Intégration et confiance
La société a souligné que ces produits sont conçus pour s’intégrer dans les expériences bancaires numériques existantes.
« Les membres font confiance à leurs coopératives de crédit en raison de leur capacité à fournir un accès sécurisé et fiable aux produits et services financiers qui les intéressent, le tout dans une expérience unique »
a déclaré Alex Treece, PDG et co-fondateur de Stablecore. Il a ajouté que la société aide les coopératives de crédit à « rester pertinentes face aux menaces concurrentielles, à conserver leurs dépôts et à continuer d’être le partenaire financier de confiance pour leurs membres » en leur permettant d’offrir des produits d’actifs numériques.
Formation et gouvernance
Ethan Cunningham, directeur de la stratégie chez Circuit, a également souligné que le programme offre aux institutions participantes « un espace collaboratif » pour évaluer ensemble les stablecoins et les actifs numériques, tout en apprenant comment la technologie pourrait transformer les services financiers sans s’éloigner de leur approche centrée sur les membres.
Selon Stablecore, le programme inclut également une formation pour le personnel et les membres des coopératives de crédit afin de soutenir l’adoption future des actifs numériques. La société a également annoncé que Ben Hailey, ancien régulateur de la FDIC, a récemment rejoint l’équipe en tant que responsable des risques et de la conformité, pour superviser les cadres de gouvernance, de risque et de conformité pour les institutions partenaires.

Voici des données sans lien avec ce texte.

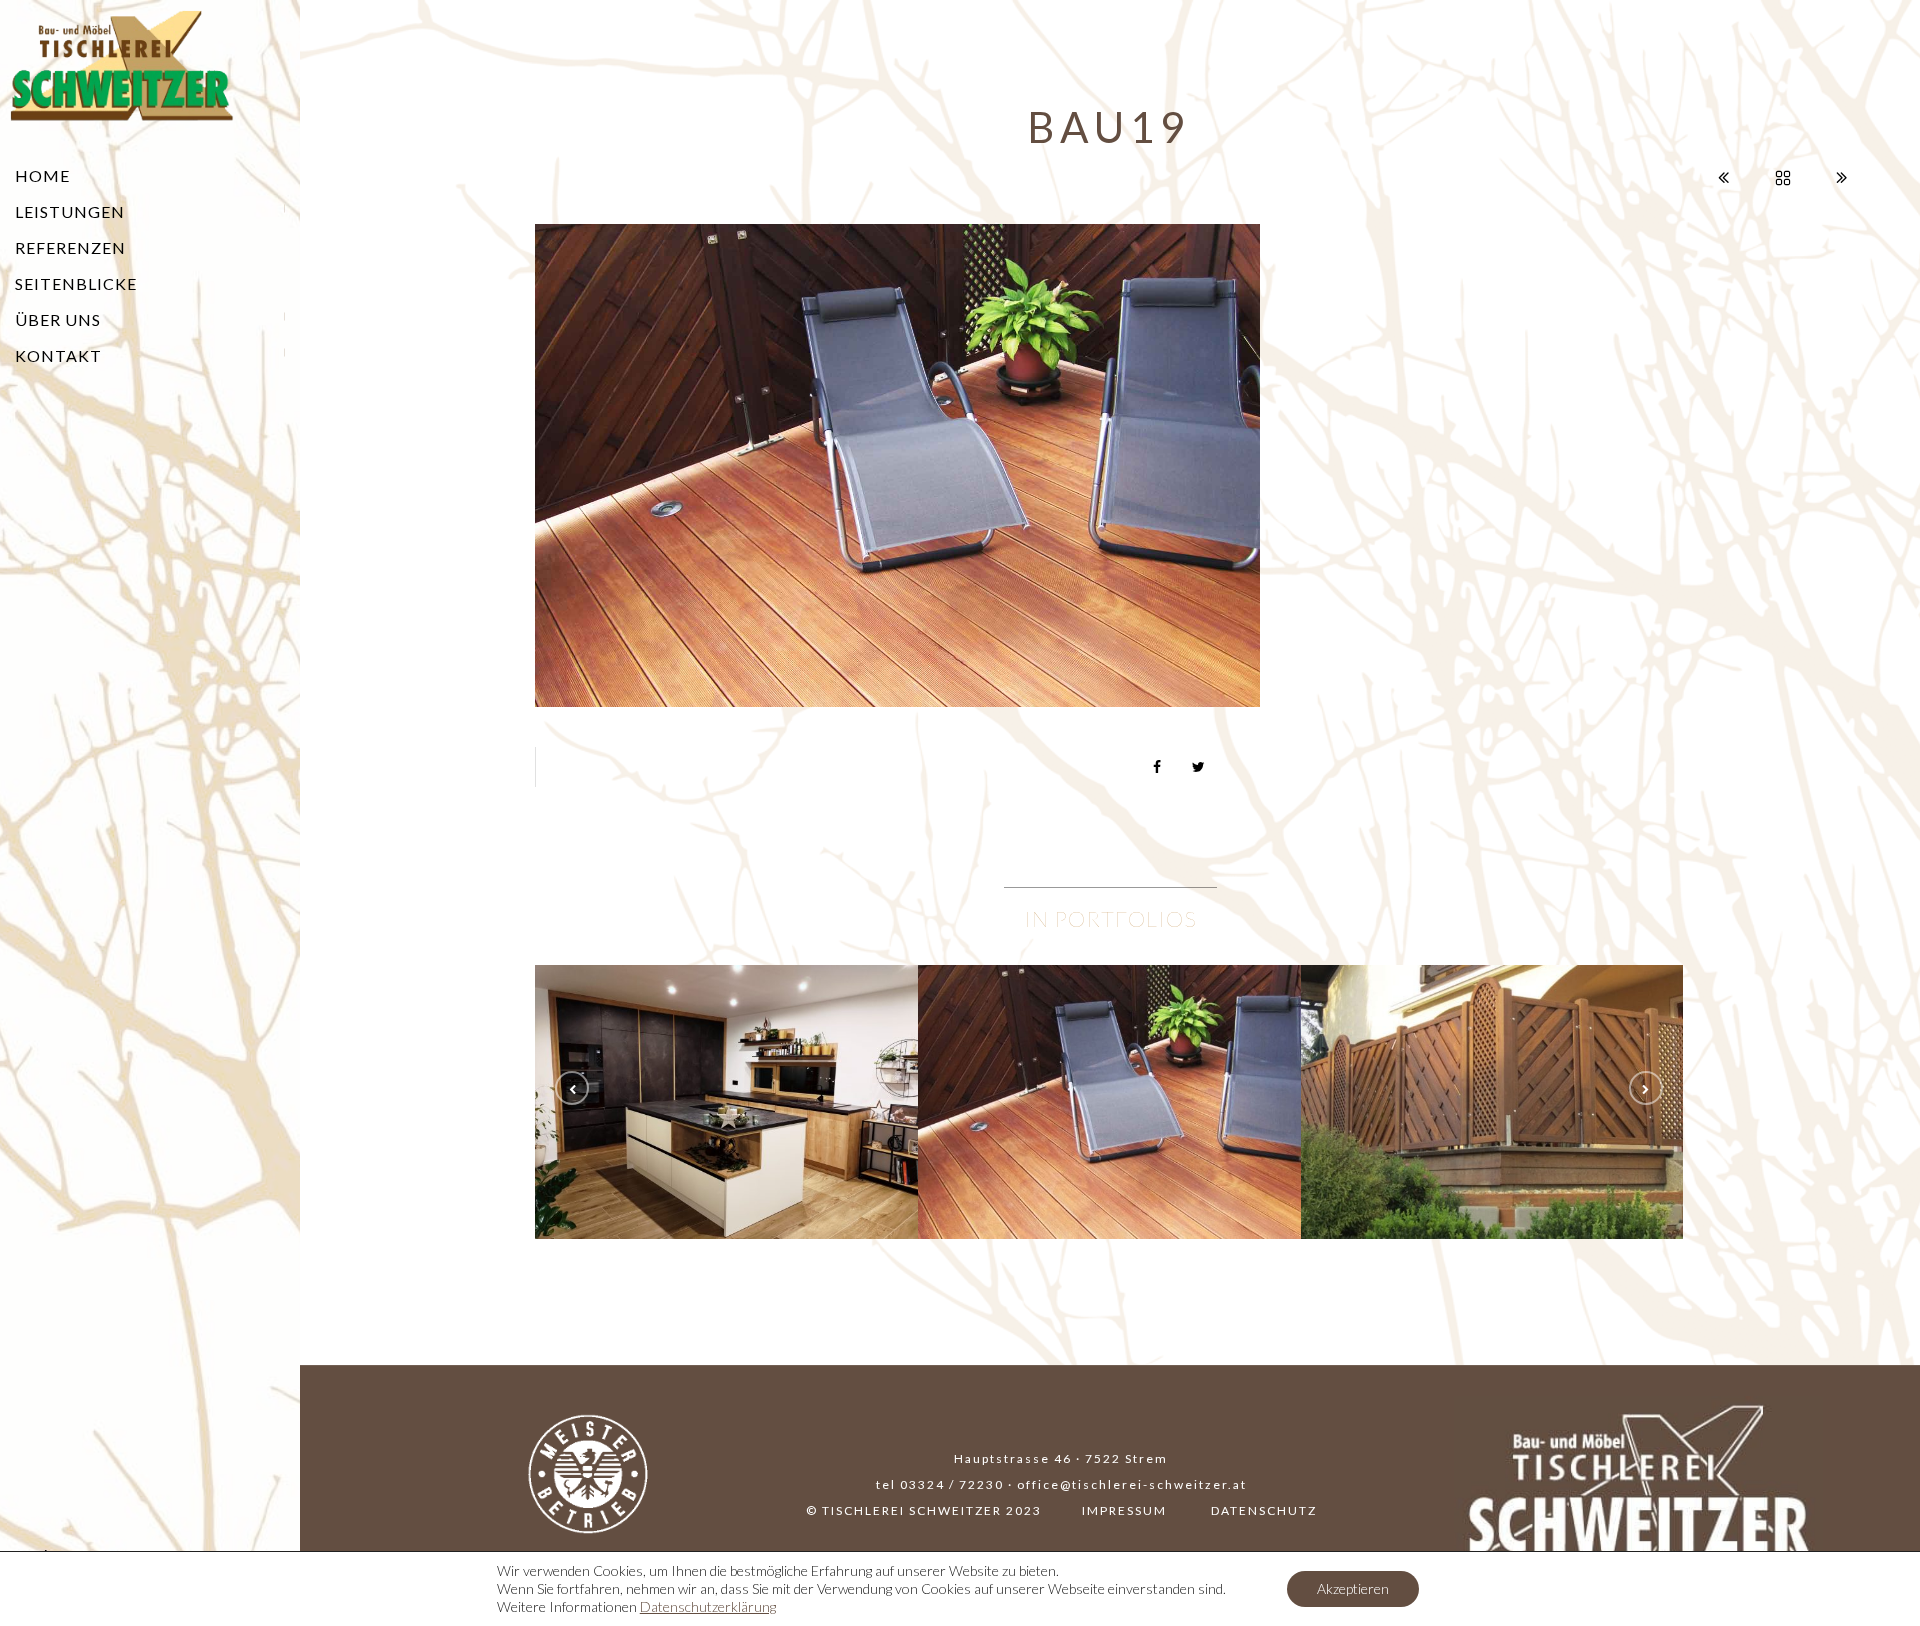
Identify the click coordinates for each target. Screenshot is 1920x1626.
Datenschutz (1264, 1510)
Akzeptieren (1353, 1588)
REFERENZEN (70, 247)
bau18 (1492, 1109)
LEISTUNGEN (70, 211)
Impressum (1124, 1510)
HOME (42, 175)
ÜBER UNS (58, 319)
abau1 (727, 1109)
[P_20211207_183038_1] (727, 1057)
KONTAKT (58, 355)
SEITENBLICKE (76, 283)
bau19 (1109, 1109)
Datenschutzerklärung (708, 1606)
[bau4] (1493, 1057)
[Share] (1158, 767)
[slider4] (1110, 1057)
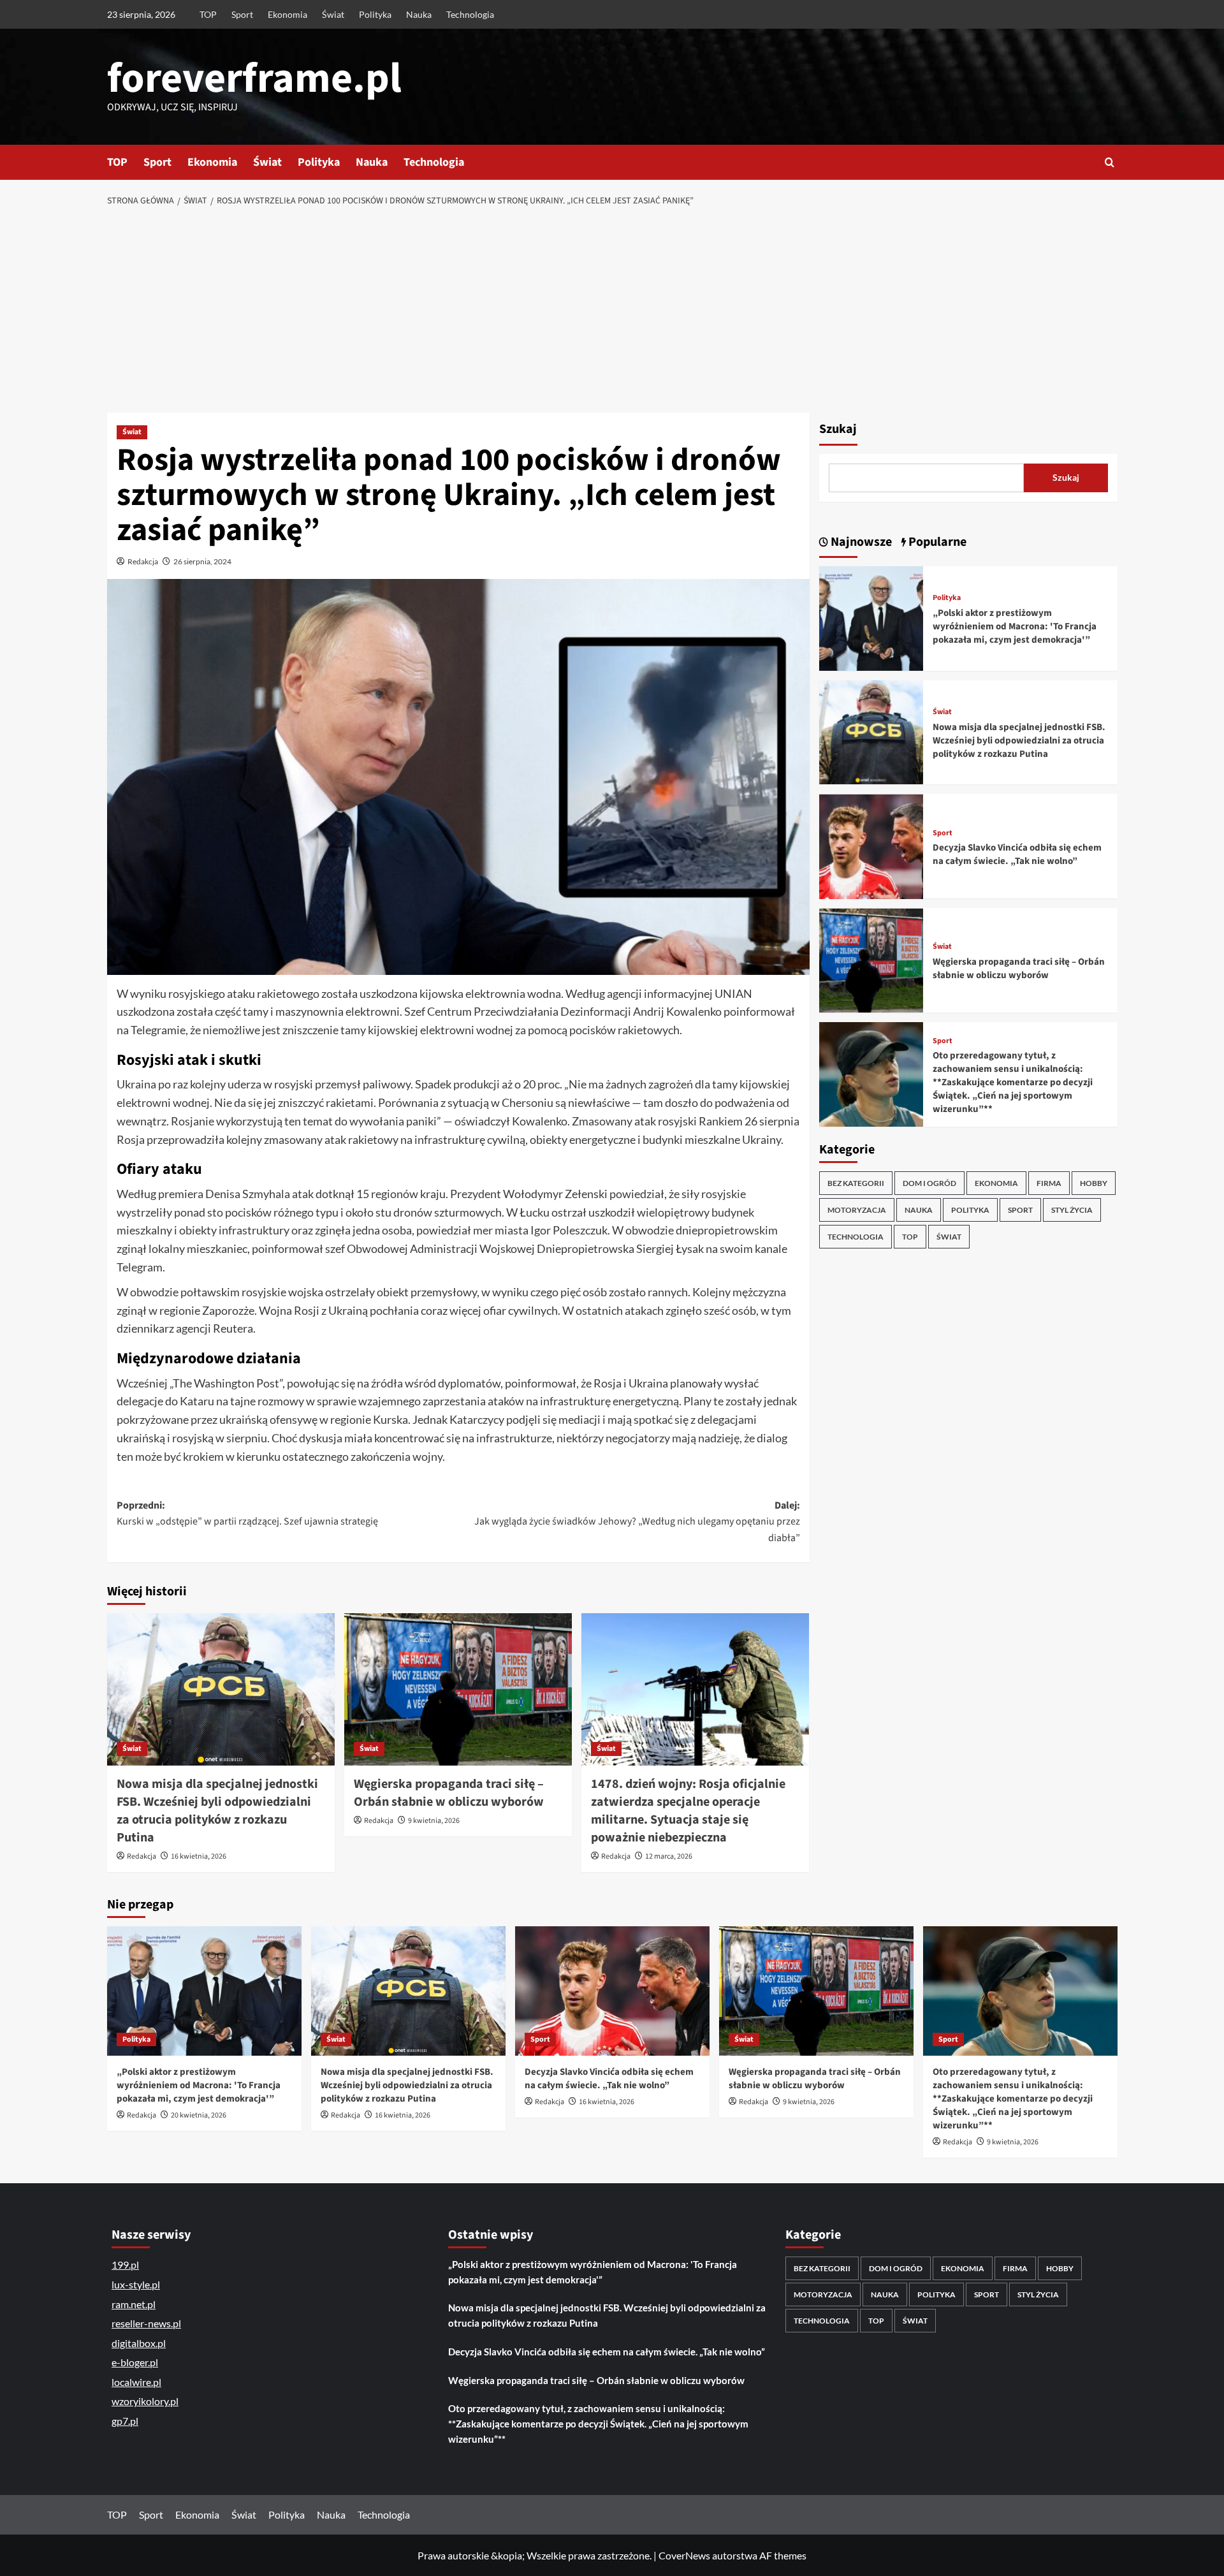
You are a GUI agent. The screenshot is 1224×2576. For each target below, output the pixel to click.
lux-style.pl (136, 2284)
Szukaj (838, 429)
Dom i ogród (929, 1183)
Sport (242, 14)
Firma (1049, 1183)
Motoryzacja (856, 1210)
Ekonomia (287, 14)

Initiatives et partenariats
Cette initiative s’inscrit dans l’effort de Stablecore pour introduire des services de stablecoin et d’actifs tokenisés au sein des institutions financières, en utilisant les systèmes bancaires de base existants. En février, la société a intégré le Jack Henry Fintech Integration Network, qui donne accès à environ 1 670 clients bancaires et coopératives de crédit. De plus, Stablecore a élargi ses partenariats bancaires en mai, après que la Tennessee Bankers Association a sélectionné la société comme fournisseur de technologie d’actifs numériques préféré pour ses plus de 175 institutions membres.
Colin Barrett, président et PDG de la Tennessee Bankers Association, a déclaré à l’époque que les clients bénéficieraient d’outils d’actifs numériques fournis dans
« l’environnement sécurisé et de confiance de leur banque locale »
.
Réglementation des stablecoins
Par ailleurs, les coopératives de crédit américaines commencent à se préparer à une éventuelle réglementation des stablecoins. En février, la National Credit Union Administration a proposé un cadre de licence qui exigerait des émetteurs de stablecoins de paiement, opérant par l’intermédiaire de filiales de coopératives de crédit assurées par le gouvernement fédéral, d’obtenir une licence NCUA avant d’émettre des stablecoins. Cette proposition se concentrait sur les exigences de licence et de supervision, tandis que d’autres règles concernant les réserves, le capital, la liquidité et la gestion des risques sont attendues dans le cadre de futures réglementations.